EXERCISE REQUIREMENTS: Please copy out the lines of the material below, from the line with "אביזרים לטלוויזיות [menuitem] (516, 559)" up to and including the line with "Koolitused (903, 44)", and reproduce only those lines.

--- INPUT DATA ---

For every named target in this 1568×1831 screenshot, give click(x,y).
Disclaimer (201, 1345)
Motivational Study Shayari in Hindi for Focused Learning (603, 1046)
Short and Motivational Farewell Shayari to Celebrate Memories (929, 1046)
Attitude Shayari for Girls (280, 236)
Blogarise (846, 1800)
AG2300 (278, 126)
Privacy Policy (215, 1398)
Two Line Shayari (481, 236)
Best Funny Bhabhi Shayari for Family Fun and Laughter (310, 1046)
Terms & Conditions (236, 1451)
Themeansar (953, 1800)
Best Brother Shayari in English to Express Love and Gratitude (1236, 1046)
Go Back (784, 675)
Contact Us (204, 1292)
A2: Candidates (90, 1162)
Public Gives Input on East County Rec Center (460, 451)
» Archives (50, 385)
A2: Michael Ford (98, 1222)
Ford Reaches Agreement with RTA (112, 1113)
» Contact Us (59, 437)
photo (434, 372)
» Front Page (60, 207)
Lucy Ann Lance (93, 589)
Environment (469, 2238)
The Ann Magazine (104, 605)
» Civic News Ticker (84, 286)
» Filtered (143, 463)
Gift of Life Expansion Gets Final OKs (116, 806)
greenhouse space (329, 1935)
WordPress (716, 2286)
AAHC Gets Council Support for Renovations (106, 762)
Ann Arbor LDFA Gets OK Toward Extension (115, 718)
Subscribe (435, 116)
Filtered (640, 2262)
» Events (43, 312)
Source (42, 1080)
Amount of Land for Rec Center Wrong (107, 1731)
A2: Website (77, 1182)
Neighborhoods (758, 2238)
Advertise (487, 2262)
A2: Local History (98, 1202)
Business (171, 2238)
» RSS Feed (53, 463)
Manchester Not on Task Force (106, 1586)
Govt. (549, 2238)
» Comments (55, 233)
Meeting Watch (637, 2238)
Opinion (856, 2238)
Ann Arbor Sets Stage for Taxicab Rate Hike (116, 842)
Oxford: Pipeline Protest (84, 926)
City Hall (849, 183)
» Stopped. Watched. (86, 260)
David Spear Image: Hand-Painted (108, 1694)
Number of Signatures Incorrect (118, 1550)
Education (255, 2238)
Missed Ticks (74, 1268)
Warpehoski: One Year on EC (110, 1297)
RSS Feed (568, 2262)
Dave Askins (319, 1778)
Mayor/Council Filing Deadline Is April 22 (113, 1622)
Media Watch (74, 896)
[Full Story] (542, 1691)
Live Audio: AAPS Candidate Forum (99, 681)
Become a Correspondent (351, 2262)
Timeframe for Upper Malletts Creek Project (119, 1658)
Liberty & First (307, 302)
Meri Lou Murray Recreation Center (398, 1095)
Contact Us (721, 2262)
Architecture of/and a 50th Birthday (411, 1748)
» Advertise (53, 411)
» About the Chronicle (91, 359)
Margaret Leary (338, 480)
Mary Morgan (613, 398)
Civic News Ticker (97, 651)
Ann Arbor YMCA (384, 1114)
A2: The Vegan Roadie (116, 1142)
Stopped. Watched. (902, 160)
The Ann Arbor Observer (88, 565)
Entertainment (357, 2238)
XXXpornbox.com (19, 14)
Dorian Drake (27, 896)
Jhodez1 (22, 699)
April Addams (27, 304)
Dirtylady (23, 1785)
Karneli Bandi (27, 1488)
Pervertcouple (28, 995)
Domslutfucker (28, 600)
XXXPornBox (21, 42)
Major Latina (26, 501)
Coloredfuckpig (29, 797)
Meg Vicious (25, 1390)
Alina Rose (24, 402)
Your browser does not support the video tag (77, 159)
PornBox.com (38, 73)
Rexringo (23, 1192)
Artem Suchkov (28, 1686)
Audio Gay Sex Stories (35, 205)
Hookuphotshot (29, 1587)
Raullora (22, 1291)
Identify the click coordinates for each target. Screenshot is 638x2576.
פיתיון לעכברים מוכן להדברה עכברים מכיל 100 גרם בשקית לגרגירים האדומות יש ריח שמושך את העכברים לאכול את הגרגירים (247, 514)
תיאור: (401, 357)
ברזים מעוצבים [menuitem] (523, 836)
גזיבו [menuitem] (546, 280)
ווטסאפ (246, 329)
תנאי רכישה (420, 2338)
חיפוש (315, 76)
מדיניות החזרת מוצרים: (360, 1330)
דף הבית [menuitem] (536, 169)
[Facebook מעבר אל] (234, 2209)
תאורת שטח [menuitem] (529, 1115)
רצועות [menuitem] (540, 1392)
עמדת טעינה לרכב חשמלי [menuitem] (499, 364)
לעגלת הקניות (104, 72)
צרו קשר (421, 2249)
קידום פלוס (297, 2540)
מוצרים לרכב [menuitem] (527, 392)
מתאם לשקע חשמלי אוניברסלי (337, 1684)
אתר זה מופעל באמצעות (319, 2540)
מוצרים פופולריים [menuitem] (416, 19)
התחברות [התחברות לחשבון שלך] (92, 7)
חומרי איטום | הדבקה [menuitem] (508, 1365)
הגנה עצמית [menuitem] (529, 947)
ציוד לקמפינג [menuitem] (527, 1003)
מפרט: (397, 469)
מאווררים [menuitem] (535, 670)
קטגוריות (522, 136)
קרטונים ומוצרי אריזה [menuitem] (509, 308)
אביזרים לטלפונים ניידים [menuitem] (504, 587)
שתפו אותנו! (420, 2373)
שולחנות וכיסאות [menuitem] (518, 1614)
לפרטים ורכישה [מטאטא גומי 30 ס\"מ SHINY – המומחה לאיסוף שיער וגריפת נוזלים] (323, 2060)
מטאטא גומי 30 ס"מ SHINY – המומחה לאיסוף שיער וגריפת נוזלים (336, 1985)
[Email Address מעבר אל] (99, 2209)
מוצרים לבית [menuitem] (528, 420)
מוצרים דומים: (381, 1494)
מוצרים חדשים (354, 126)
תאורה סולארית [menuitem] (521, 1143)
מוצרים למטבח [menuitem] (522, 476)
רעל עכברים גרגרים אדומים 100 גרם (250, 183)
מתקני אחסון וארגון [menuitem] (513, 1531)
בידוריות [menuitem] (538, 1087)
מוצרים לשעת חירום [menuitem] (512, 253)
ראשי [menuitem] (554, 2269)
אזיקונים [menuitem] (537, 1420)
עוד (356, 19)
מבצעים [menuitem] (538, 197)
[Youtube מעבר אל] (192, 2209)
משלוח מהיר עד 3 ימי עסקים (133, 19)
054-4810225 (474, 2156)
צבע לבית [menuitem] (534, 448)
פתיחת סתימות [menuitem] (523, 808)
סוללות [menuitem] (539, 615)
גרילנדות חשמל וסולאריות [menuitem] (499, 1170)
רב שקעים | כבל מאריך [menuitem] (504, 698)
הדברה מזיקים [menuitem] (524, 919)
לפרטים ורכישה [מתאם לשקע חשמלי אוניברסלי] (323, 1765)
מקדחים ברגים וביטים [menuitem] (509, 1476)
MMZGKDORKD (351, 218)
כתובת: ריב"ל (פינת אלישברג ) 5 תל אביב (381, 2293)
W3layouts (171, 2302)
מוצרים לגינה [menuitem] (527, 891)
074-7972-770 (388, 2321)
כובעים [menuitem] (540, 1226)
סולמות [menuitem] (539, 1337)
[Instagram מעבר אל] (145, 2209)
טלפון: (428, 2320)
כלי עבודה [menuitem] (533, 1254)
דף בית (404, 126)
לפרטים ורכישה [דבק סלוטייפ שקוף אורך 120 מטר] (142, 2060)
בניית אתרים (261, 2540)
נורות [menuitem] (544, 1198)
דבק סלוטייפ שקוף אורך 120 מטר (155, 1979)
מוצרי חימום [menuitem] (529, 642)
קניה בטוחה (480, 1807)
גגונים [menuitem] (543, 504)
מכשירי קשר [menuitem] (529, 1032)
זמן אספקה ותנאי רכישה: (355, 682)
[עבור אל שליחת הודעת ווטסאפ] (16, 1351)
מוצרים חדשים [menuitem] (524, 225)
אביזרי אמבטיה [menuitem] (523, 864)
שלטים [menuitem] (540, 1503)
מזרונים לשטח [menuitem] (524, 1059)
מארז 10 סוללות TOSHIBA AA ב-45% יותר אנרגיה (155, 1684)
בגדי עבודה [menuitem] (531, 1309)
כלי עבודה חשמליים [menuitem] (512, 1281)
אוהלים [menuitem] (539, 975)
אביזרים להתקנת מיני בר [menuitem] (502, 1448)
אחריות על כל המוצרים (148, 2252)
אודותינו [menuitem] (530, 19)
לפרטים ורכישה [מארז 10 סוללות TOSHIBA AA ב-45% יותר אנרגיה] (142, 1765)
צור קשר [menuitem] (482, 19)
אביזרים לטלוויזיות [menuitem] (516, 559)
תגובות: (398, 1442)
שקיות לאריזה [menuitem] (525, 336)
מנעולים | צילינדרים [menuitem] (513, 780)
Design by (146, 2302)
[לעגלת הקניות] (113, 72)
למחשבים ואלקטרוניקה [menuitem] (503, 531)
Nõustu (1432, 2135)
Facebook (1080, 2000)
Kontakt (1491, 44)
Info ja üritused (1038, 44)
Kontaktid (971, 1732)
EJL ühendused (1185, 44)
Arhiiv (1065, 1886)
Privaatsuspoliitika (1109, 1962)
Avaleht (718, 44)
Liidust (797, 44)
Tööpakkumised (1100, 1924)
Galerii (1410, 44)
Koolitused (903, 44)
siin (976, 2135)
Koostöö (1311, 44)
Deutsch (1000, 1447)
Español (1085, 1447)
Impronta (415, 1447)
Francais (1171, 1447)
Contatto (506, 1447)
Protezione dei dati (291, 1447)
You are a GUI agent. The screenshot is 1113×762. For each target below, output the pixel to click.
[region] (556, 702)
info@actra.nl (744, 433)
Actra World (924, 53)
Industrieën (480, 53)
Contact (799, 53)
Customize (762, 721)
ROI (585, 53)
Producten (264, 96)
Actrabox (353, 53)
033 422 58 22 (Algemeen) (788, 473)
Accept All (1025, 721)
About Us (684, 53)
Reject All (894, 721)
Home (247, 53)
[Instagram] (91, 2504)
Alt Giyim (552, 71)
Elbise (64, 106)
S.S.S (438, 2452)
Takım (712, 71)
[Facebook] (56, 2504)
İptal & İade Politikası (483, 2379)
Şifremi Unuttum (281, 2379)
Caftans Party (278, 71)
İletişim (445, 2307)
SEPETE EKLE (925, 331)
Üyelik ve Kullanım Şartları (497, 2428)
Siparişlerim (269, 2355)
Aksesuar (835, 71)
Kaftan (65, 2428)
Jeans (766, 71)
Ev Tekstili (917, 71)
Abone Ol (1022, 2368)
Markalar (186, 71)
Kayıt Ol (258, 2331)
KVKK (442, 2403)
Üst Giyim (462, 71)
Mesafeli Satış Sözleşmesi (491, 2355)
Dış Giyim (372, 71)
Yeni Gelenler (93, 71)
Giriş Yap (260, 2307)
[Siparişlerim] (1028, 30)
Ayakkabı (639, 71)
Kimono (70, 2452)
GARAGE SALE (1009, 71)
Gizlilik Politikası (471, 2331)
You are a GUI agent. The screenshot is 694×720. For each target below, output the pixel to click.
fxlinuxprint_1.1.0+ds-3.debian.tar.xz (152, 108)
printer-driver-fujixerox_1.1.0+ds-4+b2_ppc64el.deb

---

TASK RESULT:
אביזרים לטלוויזיות [menuitem] (516, 559)
תגובות: (398, 1442)
שקיות לאריזה [menuitem] (525, 336)
מנעולים | צילינדרים [menuitem] (513, 780)
Design by (146, 2302)
[לעגלת הקניות] (113, 72)
למחשבים ואלקטרוניקה [menuitem] (503, 531)
Nõustu (1432, 2135)
Facebook (1080, 2000)
Kontakt (1491, 44)
Info ja üritused (1038, 44)
Kontaktid (971, 1732)
EJL ühendused (1185, 44)
Arhiiv (1065, 1886)
Privaatsuspoliitika (1109, 1962)
Avaleht (718, 44)
Liidust (797, 44)
Tööpakkumised (1100, 1924)
Galerii (1410, 44)
Koolitused (903, 44)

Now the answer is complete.